## [YOUR OBJECTIVE]
In the blog post on Justice Alito's first day on the Supreme Court, which states were assigned to him for handling emergency appeals?

## [DOCUMENT EXTRACT]
[Start of section]

Scalito? Or Souterlito?

This was unexpected:

Supreme Court Justice Samuel Alito split with the court’s conservatives in a death penalty case on his first day on the court.

Handling his first case, Alito sided with five other justices Wednesday evening in refusing to allow Missouri to execute inmate Michael Taylor.

Chief Justice John Roberts and Justices Antonin Scalia and Clarence Thomas supported lifting the an execution stay issued by an appeals court, but Alito sided with the majority in turning down Missouri’s last-minute request to allow a midnight execution.

Earlier in the day, Alito was sworn in for a second time in a White House ceremony, where he was lauded by President Bush as a man of “steady demeanor, careful judgment and complete integrity.”

He was also was given his assignment for handling emergency appeals: Arkansas, Iowa, Minnesota, Missouri, Nebraska, North Dakota and South Dakota. As a result, Missouri filed with Alito its request for the high court to void a stay and allow Taylor’s execution.

This will certainly be a surprise to those who thought he would be legalizing rape on his first day.






28 replies
  1. 1
    Sam Hutcheson says:

    He wasn’t nominated for his death penalty decisions. He was nominated for his aversion to curtailing executive power.

  2. 2
    Par R says:

    Kerry and Kennedy were right….he shouldn’t be on the Court. Impeach him, now!

  3. 3
    Kav says:

    John, John, John, >sighThis will certainly be a surprise to those who thought he would be legalizing rape on his first day.

    How many time do you have to be told to read the bullet points carefully? The legalization of rape is down for day six, not day one. Come on, get on message!

  4. 4
    Cyrus says:

    Well, I don’t think one decision that limits government power (in this specific case; as I understood it, this would have little or no precedent-setting effect) invalidates everything he had done before, especially when his really offensive rulings had nothing to do with the death penalty… but if “Souterlito” does turn out to be accurate, it would be one of those time I’d be glad to be proved wrong.

[End of section]

## [DATA PROVIDED]
[Start of section]

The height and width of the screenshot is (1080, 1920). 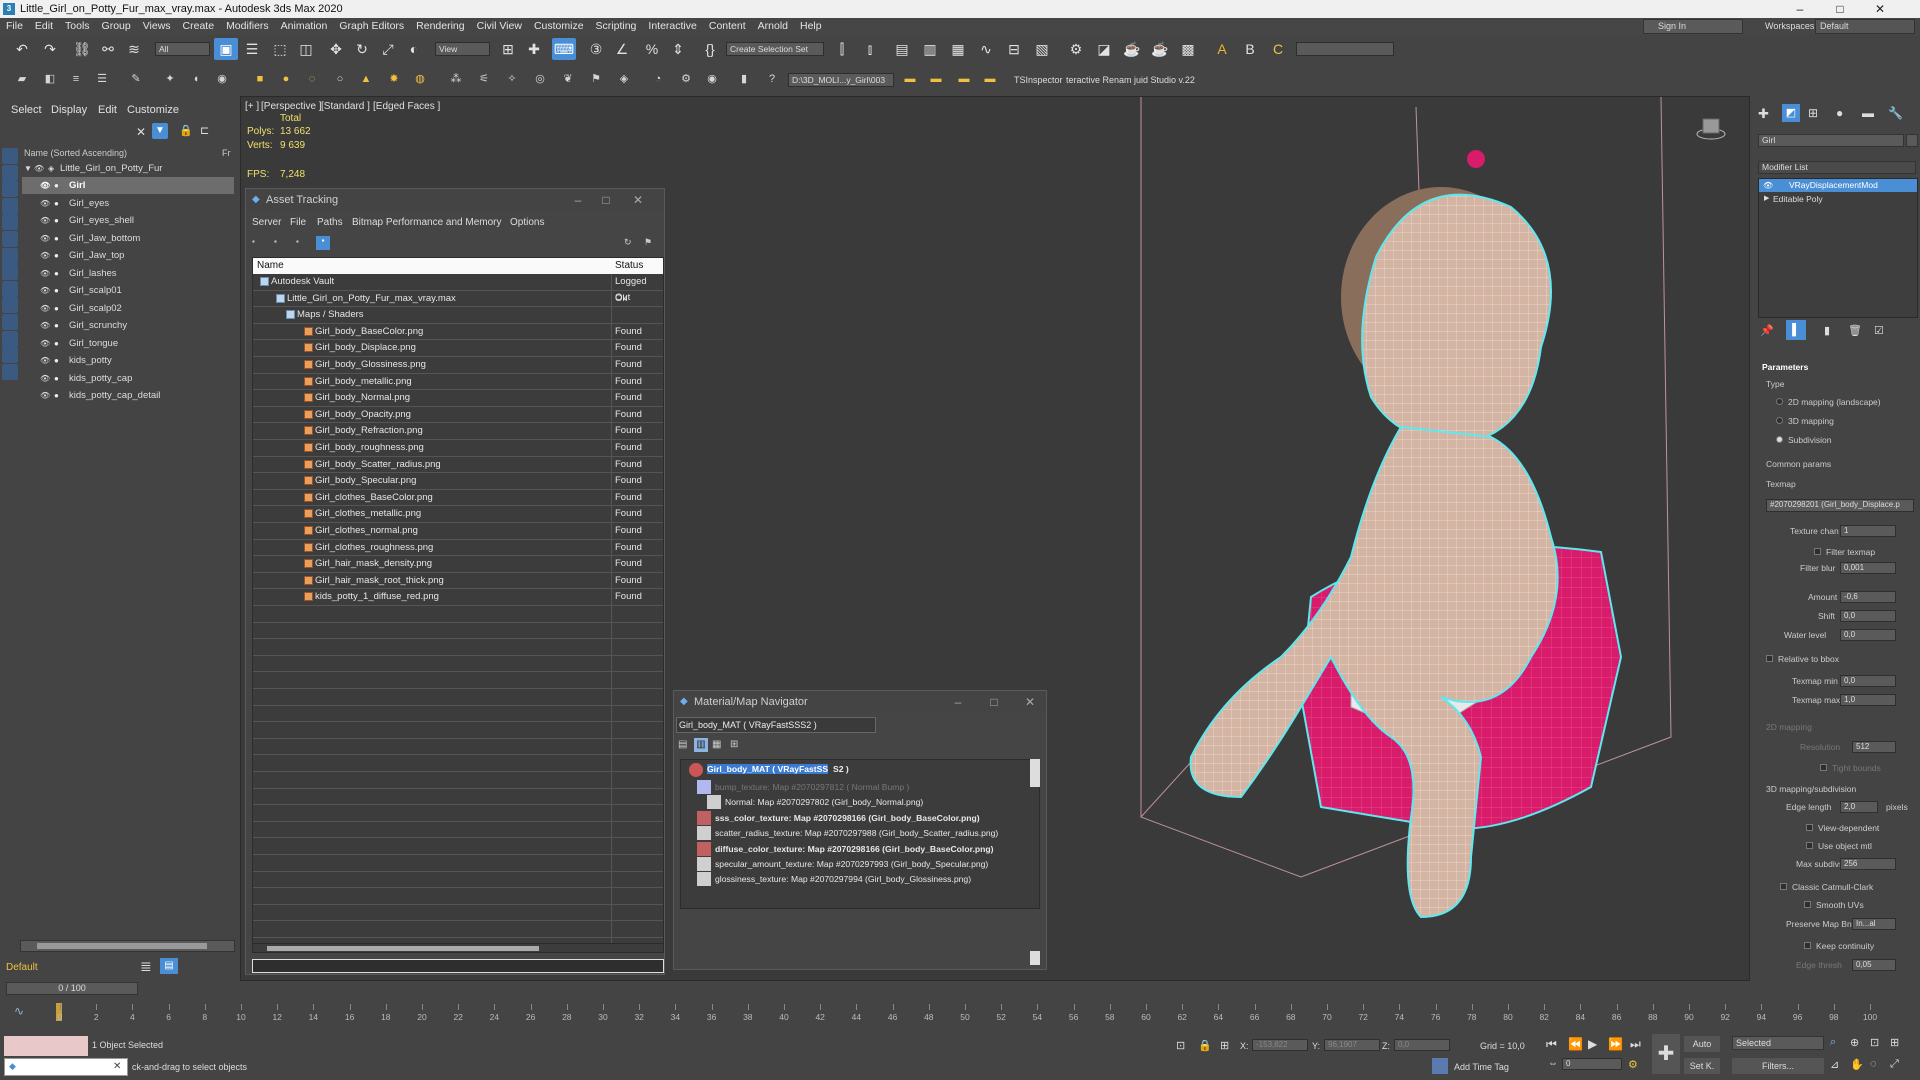 What do you see at coordinates (306, 49) in the screenshot?
I see `window-crossing-icon: ◫` at bounding box center [306, 49].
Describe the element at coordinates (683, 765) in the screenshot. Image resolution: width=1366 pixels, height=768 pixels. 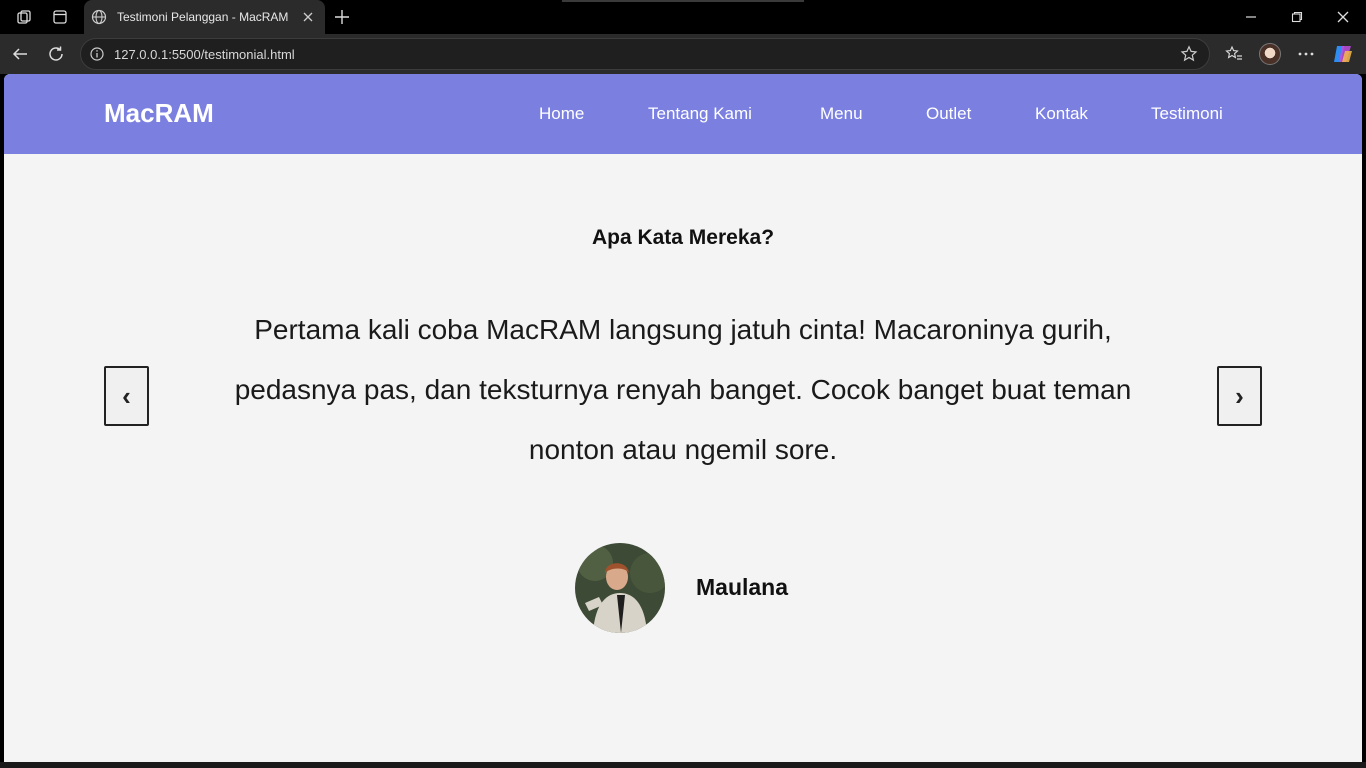
I see `window-bottom-edge` at that location.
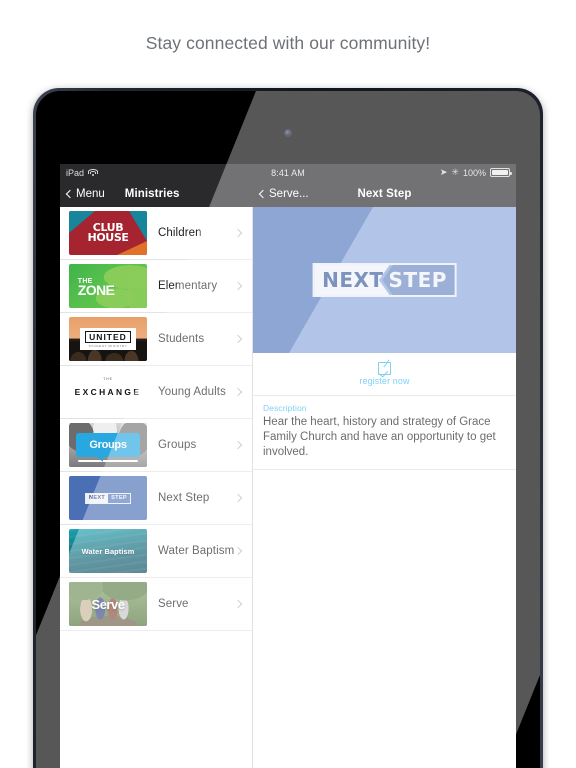 The width and height of the screenshot is (576, 768). Describe the element at coordinates (90, 194) in the screenshot. I see `menu-back-label: Menu` at that location.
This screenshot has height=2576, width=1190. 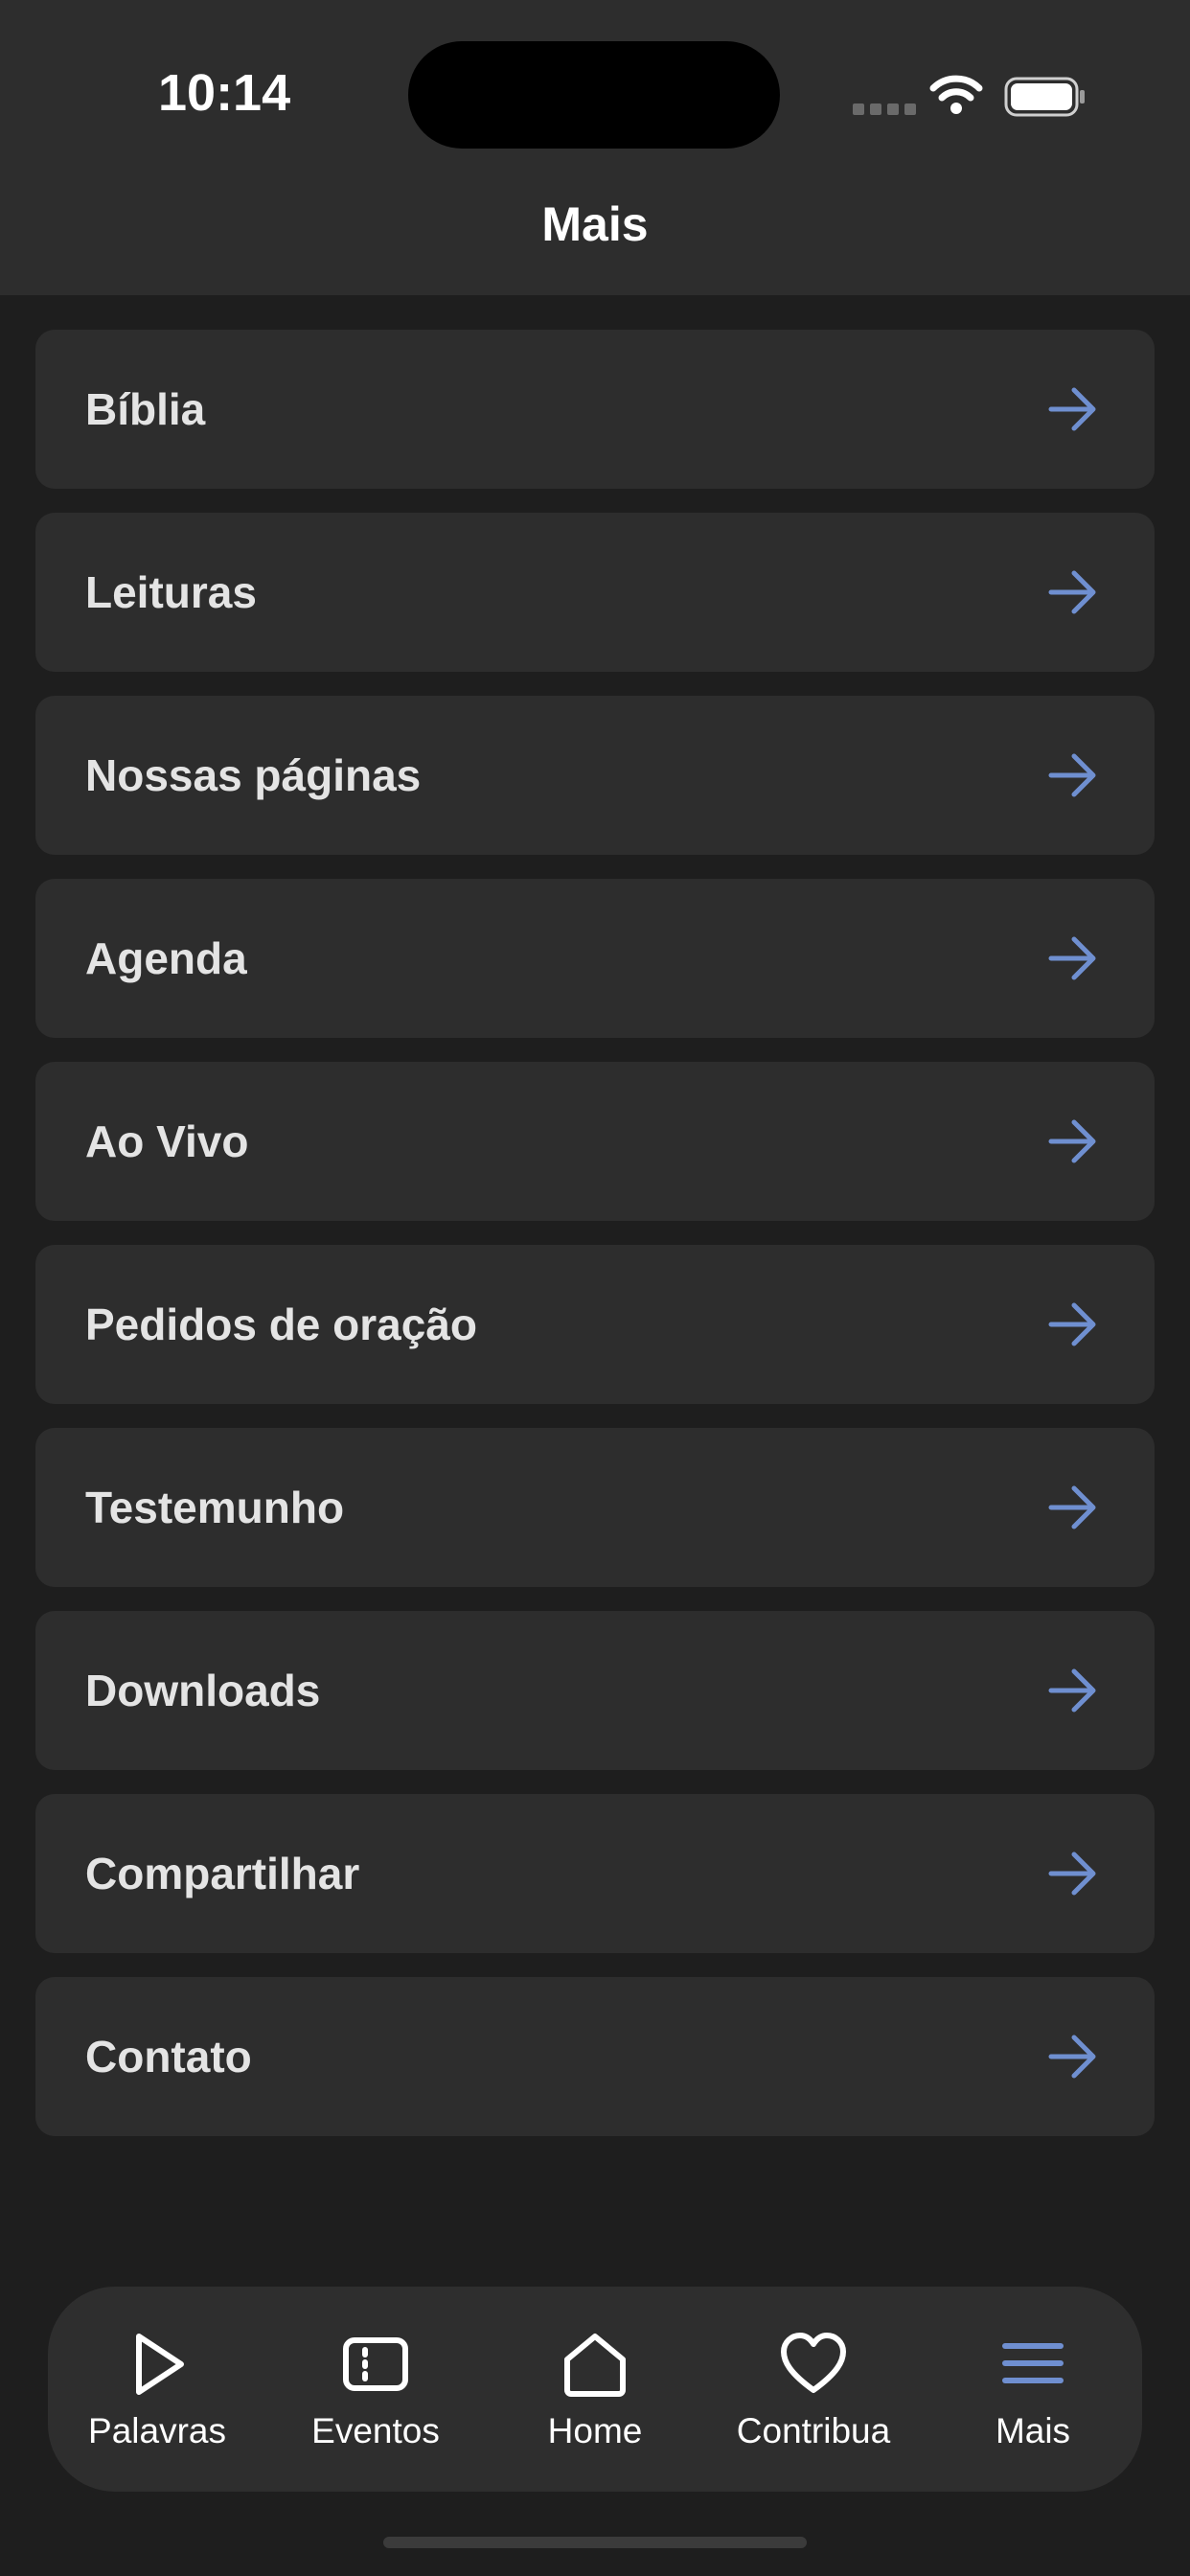 What do you see at coordinates (595, 592) in the screenshot?
I see `menu-item-leituras: Leituras` at bounding box center [595, 592].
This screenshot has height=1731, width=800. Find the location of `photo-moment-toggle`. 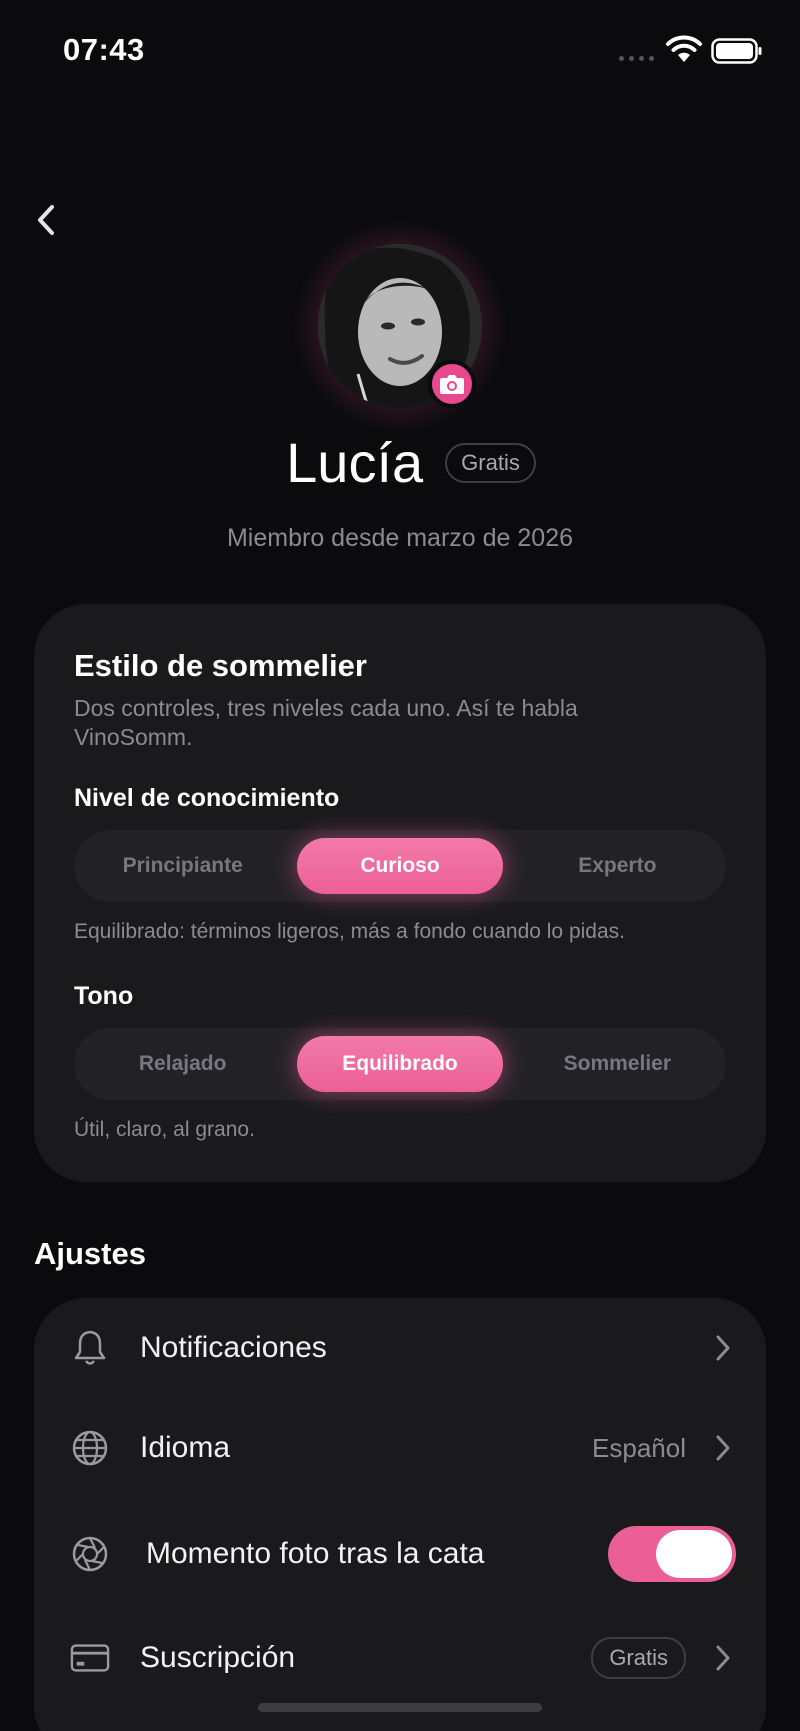

photo-moment-toggle is located at coordinates (672, 1554).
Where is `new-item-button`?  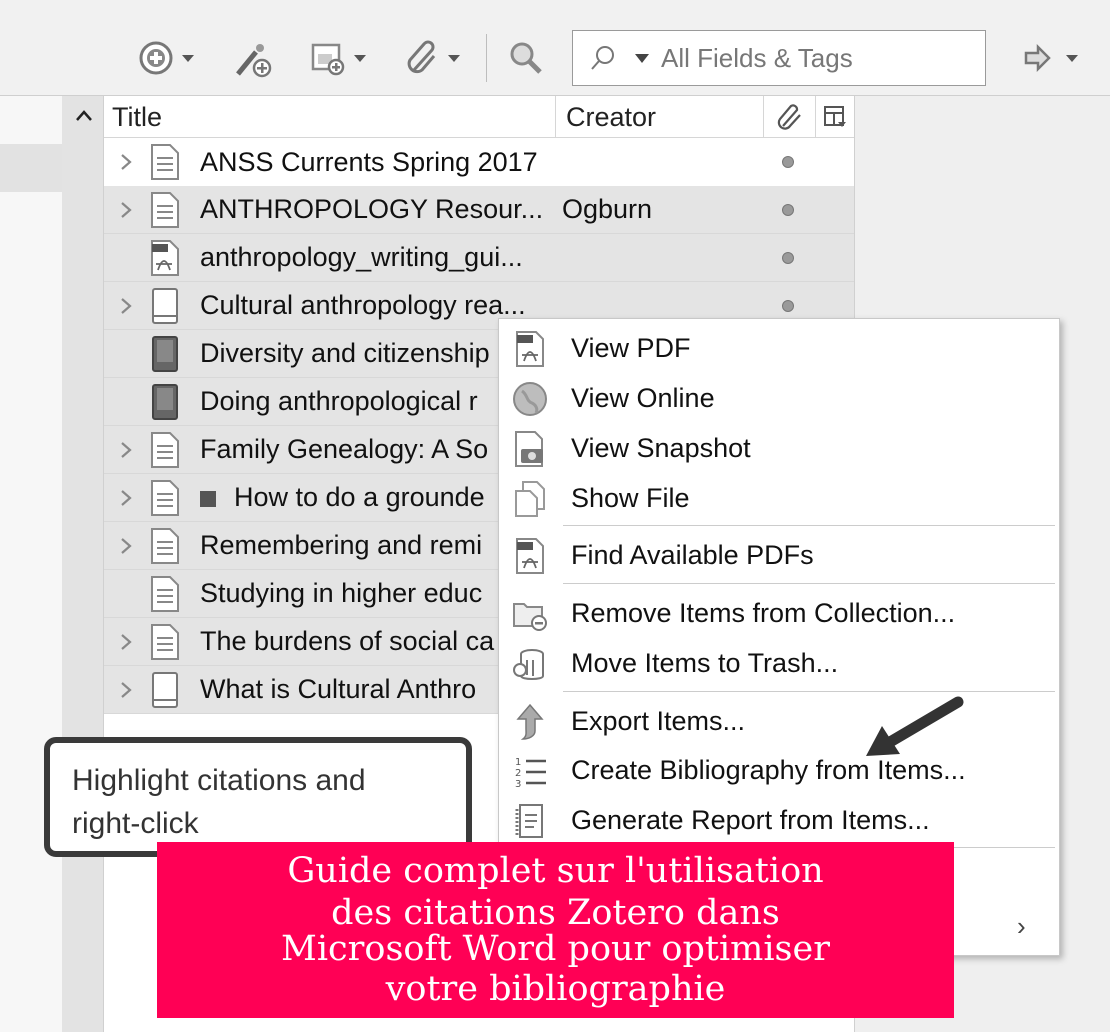 new-item-button is located at coordinates (166, 58).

[End of section]

## [RESPONSE TO THE EXERCISE]
Arkansas, Iowa, Minnesota, Missouri, Nebraska, North Dakota and South Dakota.